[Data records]
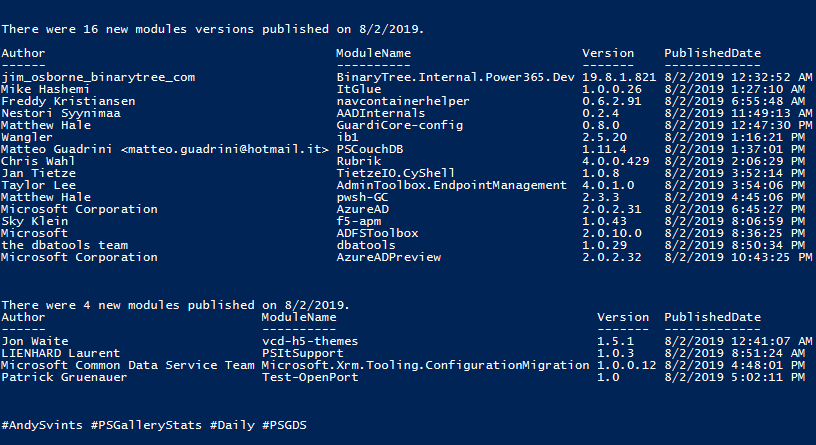Screen dimensions: 816x445
Task: Select the ItGlue module entry
Action: [x=359, y=89]
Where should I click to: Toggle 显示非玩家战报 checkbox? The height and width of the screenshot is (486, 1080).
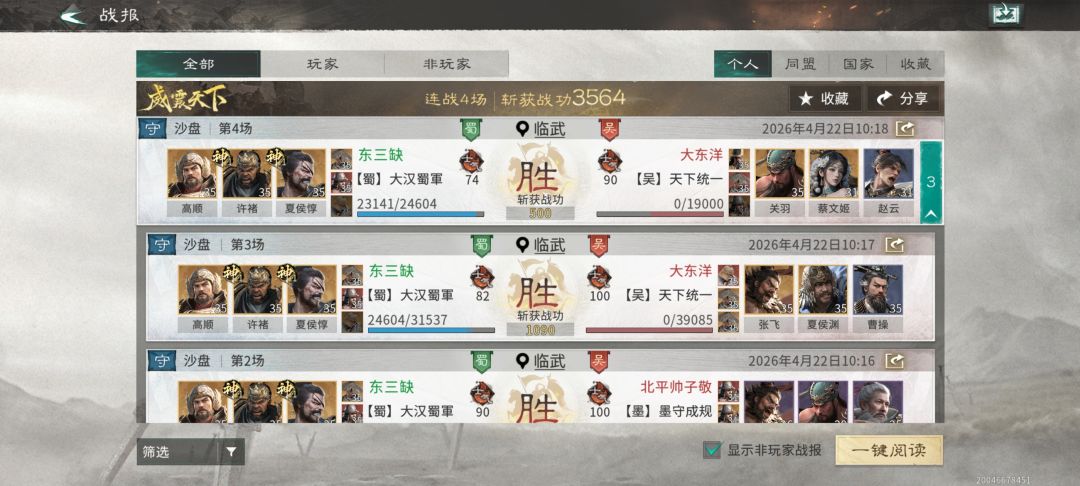coord(712,450)
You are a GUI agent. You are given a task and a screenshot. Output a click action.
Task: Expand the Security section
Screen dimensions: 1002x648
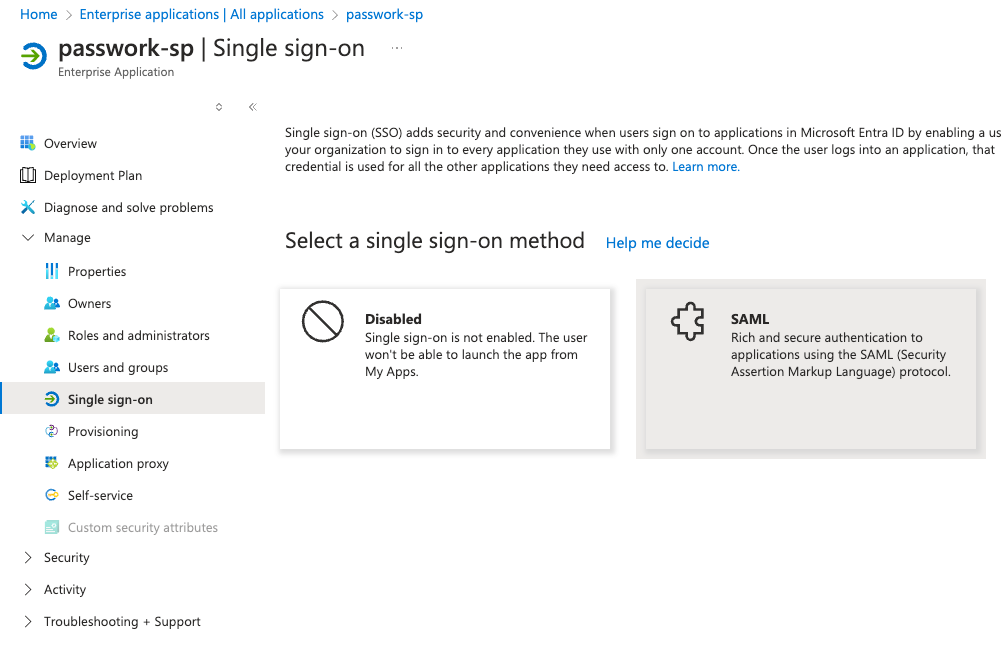[67, 557]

**What you should do:**
When you reach the line that contains "You are a GUI" in the records above, copy it and every line after it exactly through the last one, leaving out the pictures.

**Response below:**
You are a GUI agent. You are given a task and a screenshot. Output a click action.
Task: Expand the Security section
Screen dimensions: 1002x648
[67, 557]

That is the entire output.